Biography

Victor Alaluf, born in 1976 in Argentina, was interested in the Arts from an early age. Victor moved to Israel at the age of 19. He received his Bachelor of Fine Arts and Master of Fine Arts from the University of Haifa in Israel. Today Victor lives and works in Berlin. His art is mainly Installation-Art, which combines drawings, sculpting, video art and other mediums.
Victor’s work can be described as biographic but not in the technical sense of a diary-book or an archive. The artist’s personal past experiences serve as a source of background associations from which he draws inspiration and which serve as a starting point for further reflection. In this sense Victor’s years-long confrontation with illness and his experiences of leaving his home town and moving from place to place, are reflected in his work.
One aspect of Victor’s work expresses a personal process of confronting various aspects of life, perhaps death, which we tend to avoid. However, instead of avoidance and suppression, the installations present us with an alternative based on an uninhibited acceptance of those elements that are normally considered repulsive. We are presented with a combination of converse elements, internally interwoven, but all revolving around the confrontation between illness, pain, degeneration and death on the one hand and serenity, gentleness and aesthetics on the other hand. Moreover, it prompts us to reexamine our dichotomized understanding of the pleasant-repulsive and life-death polarities that together as a whole constitute our humanness.
Recurring themes of Victor’s work have to do with issues of fragility and structure.

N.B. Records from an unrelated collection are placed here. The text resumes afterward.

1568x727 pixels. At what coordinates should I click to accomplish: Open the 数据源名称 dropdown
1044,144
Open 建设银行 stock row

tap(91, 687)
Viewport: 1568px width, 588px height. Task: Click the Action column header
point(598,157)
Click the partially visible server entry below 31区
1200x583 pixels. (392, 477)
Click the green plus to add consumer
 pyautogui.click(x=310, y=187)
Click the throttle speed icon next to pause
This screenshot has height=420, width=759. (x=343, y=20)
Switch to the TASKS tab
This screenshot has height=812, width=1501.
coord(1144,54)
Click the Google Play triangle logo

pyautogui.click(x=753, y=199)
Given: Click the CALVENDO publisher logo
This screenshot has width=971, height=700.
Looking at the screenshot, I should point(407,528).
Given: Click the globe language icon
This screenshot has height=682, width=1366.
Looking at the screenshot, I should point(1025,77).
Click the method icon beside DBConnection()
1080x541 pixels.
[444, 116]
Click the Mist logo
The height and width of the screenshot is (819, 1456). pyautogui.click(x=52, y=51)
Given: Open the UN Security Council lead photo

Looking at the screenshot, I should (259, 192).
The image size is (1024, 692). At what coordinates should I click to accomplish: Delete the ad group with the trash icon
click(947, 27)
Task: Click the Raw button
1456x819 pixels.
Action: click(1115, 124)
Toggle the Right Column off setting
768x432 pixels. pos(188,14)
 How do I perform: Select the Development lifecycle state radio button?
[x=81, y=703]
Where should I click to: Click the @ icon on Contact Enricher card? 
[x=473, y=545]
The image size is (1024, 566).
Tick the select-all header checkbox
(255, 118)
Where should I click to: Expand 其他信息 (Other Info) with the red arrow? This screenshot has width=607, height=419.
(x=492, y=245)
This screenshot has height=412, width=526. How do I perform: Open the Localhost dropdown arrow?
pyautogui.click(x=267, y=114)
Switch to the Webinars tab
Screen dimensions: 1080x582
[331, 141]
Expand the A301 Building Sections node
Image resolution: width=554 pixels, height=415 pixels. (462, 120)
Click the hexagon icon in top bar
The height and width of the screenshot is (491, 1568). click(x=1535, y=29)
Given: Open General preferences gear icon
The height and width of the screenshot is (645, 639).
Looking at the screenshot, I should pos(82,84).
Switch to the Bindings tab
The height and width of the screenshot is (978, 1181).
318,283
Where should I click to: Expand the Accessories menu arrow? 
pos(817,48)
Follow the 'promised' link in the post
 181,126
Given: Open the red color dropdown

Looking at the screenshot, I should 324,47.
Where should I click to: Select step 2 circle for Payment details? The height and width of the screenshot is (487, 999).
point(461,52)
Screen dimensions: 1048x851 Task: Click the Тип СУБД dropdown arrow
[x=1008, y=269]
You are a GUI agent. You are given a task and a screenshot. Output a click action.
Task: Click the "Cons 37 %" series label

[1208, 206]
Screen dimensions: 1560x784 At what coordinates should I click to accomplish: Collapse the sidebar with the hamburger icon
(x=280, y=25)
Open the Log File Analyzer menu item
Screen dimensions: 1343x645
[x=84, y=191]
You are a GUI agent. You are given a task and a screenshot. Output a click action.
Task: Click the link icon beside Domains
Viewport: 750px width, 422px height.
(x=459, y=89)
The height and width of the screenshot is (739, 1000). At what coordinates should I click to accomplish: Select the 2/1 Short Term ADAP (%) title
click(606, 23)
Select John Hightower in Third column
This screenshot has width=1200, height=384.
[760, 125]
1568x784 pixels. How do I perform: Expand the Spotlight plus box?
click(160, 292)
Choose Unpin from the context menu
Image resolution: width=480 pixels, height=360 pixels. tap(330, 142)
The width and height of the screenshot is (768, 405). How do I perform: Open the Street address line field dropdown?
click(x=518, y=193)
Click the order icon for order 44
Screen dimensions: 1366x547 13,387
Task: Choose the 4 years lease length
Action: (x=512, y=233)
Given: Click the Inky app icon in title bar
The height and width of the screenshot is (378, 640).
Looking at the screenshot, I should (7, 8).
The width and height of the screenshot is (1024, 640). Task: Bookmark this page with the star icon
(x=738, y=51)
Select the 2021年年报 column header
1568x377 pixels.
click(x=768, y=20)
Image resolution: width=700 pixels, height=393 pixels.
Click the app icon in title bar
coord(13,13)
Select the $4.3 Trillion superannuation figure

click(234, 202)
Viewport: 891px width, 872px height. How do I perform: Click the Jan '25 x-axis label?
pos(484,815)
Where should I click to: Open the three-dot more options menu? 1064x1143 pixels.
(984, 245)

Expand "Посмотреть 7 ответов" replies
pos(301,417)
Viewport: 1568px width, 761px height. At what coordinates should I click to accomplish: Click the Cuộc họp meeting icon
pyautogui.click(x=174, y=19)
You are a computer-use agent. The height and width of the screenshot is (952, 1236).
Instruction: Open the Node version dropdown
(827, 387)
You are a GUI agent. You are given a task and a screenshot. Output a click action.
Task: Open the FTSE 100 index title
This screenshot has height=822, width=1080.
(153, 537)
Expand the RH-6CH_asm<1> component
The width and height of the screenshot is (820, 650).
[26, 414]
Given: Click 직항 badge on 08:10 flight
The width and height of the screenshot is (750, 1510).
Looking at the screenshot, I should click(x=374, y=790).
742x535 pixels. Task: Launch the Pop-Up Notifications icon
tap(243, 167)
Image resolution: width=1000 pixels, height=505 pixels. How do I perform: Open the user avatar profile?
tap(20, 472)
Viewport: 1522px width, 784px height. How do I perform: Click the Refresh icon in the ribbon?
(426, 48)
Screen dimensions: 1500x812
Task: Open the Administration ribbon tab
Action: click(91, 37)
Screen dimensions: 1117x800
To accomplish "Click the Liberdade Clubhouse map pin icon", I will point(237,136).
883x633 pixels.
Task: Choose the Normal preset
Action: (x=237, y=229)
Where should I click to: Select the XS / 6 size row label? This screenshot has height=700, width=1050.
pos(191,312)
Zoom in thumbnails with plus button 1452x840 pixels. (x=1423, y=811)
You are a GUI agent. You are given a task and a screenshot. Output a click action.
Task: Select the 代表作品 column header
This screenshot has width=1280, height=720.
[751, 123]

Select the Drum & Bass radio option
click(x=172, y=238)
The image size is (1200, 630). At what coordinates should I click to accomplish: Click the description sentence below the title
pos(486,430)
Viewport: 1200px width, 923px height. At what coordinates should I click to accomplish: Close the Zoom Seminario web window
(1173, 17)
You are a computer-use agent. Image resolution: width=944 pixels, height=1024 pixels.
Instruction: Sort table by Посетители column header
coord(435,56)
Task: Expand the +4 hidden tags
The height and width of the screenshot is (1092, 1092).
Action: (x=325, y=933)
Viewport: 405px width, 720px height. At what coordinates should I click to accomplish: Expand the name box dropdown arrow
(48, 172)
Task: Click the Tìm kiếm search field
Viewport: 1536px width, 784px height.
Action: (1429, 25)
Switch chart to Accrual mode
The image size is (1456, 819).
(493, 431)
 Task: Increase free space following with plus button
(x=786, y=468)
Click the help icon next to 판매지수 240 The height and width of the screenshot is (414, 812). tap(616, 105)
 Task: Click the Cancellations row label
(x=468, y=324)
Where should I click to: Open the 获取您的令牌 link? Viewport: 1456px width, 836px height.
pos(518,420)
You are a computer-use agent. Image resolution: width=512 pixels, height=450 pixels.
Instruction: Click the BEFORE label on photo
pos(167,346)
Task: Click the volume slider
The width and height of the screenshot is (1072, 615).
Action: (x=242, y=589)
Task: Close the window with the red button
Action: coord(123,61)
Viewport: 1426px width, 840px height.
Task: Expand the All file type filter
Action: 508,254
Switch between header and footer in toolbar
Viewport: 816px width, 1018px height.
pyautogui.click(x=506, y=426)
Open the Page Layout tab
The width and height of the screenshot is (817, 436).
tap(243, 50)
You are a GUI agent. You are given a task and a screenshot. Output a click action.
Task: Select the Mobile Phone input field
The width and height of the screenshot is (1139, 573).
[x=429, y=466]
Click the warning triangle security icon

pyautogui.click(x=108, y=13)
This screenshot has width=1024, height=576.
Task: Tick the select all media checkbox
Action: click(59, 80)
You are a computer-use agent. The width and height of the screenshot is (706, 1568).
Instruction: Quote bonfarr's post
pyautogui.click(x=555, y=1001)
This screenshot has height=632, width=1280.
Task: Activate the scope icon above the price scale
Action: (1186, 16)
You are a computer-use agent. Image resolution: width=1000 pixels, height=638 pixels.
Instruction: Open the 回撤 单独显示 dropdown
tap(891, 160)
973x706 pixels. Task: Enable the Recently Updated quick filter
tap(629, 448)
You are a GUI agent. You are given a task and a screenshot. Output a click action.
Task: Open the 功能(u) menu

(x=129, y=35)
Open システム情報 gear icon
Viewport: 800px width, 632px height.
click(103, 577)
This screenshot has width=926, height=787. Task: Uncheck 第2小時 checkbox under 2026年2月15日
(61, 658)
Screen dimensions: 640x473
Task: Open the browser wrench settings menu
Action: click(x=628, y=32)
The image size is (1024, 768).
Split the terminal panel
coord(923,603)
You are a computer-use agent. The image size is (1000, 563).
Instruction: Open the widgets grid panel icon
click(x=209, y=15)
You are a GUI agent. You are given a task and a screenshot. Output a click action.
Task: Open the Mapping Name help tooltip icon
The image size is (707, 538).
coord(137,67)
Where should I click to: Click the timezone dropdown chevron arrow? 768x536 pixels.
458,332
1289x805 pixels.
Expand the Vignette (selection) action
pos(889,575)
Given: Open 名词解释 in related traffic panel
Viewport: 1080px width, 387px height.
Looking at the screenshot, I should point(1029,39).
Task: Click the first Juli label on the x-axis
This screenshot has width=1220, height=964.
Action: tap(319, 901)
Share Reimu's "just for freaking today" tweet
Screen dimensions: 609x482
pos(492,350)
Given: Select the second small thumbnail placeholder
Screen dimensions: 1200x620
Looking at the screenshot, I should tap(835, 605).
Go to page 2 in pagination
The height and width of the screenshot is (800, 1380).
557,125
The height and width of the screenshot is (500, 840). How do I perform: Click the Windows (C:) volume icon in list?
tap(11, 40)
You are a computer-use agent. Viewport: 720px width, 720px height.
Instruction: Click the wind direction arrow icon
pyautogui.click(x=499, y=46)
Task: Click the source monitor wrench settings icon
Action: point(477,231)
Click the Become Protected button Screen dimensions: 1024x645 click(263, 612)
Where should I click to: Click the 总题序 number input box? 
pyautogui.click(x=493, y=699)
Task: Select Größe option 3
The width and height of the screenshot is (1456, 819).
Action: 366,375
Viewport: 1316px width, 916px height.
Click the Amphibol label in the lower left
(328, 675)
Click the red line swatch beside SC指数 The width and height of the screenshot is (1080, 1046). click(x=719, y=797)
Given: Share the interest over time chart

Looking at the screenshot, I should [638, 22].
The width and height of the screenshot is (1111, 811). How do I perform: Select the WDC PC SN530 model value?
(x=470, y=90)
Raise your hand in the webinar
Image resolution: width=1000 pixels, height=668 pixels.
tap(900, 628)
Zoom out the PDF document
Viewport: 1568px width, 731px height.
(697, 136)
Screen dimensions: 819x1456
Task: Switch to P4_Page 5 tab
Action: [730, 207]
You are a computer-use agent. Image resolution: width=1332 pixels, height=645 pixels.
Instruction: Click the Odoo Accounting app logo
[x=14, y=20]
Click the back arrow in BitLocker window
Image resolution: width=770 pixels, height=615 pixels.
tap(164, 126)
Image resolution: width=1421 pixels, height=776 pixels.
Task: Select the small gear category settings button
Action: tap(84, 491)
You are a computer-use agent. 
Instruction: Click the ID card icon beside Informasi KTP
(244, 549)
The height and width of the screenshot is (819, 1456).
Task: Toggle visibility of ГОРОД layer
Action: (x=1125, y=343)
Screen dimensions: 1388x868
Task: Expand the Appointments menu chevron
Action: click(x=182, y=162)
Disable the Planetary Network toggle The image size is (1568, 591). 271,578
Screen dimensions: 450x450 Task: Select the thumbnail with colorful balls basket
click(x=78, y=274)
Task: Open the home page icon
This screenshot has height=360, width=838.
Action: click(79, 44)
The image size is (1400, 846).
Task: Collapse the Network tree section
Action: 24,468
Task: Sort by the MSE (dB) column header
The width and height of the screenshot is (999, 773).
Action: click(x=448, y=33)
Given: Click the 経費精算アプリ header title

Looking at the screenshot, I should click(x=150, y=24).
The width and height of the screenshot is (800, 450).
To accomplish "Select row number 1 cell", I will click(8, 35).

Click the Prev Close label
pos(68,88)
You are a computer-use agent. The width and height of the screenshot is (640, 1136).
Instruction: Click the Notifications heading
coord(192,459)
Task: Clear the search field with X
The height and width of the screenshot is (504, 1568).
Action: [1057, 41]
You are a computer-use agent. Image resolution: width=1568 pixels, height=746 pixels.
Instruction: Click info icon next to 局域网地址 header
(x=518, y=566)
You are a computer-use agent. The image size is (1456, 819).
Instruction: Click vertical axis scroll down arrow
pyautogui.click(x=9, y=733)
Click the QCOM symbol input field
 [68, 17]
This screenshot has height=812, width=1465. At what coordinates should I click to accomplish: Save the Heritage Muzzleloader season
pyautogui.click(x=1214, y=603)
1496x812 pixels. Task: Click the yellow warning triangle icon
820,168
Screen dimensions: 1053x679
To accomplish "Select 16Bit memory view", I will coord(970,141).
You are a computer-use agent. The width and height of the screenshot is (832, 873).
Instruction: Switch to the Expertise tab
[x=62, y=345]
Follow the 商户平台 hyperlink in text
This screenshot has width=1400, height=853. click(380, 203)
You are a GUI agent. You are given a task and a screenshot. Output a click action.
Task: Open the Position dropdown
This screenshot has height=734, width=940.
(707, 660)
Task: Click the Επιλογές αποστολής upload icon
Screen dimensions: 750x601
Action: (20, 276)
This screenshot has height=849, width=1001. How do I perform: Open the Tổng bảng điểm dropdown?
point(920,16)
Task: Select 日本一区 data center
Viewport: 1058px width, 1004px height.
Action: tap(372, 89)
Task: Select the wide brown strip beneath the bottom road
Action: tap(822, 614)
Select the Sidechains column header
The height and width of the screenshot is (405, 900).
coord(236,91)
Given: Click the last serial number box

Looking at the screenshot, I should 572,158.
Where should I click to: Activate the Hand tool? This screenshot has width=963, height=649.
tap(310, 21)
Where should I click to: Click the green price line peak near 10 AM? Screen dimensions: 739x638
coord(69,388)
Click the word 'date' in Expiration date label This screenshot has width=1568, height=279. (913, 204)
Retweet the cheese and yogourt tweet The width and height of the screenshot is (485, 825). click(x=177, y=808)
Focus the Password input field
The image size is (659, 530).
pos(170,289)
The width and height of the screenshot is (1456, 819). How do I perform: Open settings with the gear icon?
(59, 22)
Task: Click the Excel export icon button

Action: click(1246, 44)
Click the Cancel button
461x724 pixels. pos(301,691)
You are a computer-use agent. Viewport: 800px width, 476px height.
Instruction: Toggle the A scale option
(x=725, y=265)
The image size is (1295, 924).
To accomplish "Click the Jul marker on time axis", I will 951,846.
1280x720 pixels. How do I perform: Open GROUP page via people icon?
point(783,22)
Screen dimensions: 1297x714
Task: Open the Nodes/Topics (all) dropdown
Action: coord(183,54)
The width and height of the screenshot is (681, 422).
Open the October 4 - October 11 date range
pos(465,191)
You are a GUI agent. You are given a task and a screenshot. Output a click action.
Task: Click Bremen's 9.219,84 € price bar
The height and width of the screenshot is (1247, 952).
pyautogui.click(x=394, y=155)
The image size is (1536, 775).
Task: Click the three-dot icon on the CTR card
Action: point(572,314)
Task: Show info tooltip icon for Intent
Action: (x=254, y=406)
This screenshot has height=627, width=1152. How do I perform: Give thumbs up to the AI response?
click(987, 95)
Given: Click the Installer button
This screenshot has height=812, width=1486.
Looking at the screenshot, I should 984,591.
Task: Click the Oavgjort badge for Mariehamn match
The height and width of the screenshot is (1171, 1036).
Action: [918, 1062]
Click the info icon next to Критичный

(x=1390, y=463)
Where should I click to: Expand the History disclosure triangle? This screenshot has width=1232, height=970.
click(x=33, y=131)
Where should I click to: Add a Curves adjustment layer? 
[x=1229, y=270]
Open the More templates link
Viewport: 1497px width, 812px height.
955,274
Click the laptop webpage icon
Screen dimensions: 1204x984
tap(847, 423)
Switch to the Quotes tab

Interestingly, precisely those elements that give structure and stability to the human body are themselves very sensitive and fragile. These works also raise the question whether some of the social issues we encounter in life are mirrored by the delicate construction of our own organic bodies.
Another aspect of Victor’s work has to do with collecting discarded objects and attempting to give them a new life. This reflects Victor’s focus on issues of past and future and the relation of these notions to the question of identity. Are we determined by our given past or by the decisions we make in the present and which shape our future? How should we understand our commitment to the past on the one hand and to the future on the other hand?

Other works refer to the notion of “home”. Especially in recent years, huge masses of people are required to leave their home countries and look for a new beginning in a totally new environment. Questions such as “what makes a home?”, as well as the relation between the experiences we carry with us and those we encounter in our new environment, are recurrent themes in Victor’s works.
Other projects express an attempt to bring to awareness and call for reflection on our current social structure and moral values, which constitute the connecting threads of humanity.